How to Identify Room Modes with a Spectrum Analyzer
TL;DR
Room modes cause peaks and nulls in the low-frequency response that EQ alone cannot fix. Identifying modal frequencies tells you where bass buildup and cancellation occur, guiding speaker placement and treatment decisions. SonaVyx's RTA mode with 1/24 octave resolution reveals modal patterns that broader smoothing hides.
What Are Room Modes?
Room modes are standing waves that form when sound wavelengths align with room dimensions. Axial modes (between two parallel surfaces) are the strongest. At modal frequencies, some positions experience +10 dB buildup while others experience -20 dB nulls. This is why the bass sounds different in every seat.
Step-by-Step Procedure
- Calculate expected modes. Use SonaVyx's Room Scan tool or calculate manually: f = c / (2L) where c = 343 m/s and L is the room dimension in meters. For a 6 m room, the first axial mode is 343 / (2 × 6) = 28.6 Hz. Harmonics at 2f, 3f, etc.
- Set up the RTA. Open SonaVyx at /measure?mode=rta. Set FFT size to 16384 or higher for good low-frequency resolution. Set smoothing to 1/24 octave or off. Low smoothing is critical — 1/3 octave smoothing will average out narrow modal peaks.
- Generate pink noise.

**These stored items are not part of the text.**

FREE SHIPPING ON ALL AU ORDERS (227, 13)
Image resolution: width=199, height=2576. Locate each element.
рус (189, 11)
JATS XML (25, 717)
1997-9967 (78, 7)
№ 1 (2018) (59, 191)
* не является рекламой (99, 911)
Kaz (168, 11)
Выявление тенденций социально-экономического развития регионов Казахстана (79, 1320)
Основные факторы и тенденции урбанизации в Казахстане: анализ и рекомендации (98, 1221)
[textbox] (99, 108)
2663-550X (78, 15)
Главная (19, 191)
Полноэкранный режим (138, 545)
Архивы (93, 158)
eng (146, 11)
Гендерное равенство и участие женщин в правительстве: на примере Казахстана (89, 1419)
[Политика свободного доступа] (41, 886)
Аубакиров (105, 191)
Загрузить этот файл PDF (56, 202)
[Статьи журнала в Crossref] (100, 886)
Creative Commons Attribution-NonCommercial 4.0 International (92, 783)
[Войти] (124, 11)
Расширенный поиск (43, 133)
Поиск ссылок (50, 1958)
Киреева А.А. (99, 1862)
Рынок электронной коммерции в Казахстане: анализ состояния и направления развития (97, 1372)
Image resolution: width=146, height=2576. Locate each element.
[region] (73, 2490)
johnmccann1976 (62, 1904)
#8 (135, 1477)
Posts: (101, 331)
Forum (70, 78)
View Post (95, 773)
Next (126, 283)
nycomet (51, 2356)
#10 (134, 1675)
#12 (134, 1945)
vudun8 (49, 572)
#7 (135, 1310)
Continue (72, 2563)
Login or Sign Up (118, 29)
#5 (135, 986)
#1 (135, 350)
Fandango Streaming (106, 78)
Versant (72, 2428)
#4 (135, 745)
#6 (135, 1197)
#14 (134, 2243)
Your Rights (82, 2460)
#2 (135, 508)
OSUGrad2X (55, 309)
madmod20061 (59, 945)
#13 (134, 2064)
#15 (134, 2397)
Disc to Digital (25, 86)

Play pink noise through a subwoofer or full-range speaker at moderate level. Pink noise provides equal energy per octave, making modal peaks visible against a nominally flat baseline.
- Walk the room with the microphone. Move slowly from corner to center while watching the RTA. Modal peaks will shift in level as you move through pressure maxima and minima. Corners show the highest levels (all modes have pressure maxima at boundaries). The center of the room shows the deepest nulls for odd-order axial modes.

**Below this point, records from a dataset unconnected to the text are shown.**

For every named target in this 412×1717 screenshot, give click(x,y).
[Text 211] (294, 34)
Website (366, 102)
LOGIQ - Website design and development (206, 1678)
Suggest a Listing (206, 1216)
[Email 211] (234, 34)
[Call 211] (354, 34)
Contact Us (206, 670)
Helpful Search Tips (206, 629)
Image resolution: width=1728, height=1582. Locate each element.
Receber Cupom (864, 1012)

- Store traces at key positions. Use SonaVyx's trace store feature (press S) to capture spectra at: front-left corner, center of the room, mix position, and rear wall center. Compare these traces to see which frequencies vary most — those are your dominant modes.
- Cross-reference with calculations. Compare the peaks you measured against the calculated modal frequencies. If you see a +8 dB peak at 57 Hz and your room length predicts a mode at 57.2 Hz, you have confirmed an axial mode.
- Identify problematic modes. Modes are problematic when they are isolated (no nearby modes to smooth the response) and when they coincide with musical fundamentals. A strong mode at 60 Hz will color every bass note near B1.
Common Mistakes
- Using too much smoothing. 1/3 octave smoothing hides modal peaks. Use 1/24 octave or no smoothing for mode identification.
- Measuring at one position only. A single position may sit in a null for one mode and a peak for another, giving a misleading picture. Measure at least 4 positions.
- Confusing speaker response with room modes. Subwoofer rolloff looks like a missing mode. Verify by measuring near-field (within 0.5 m of the speaker) to see the speaker's native response.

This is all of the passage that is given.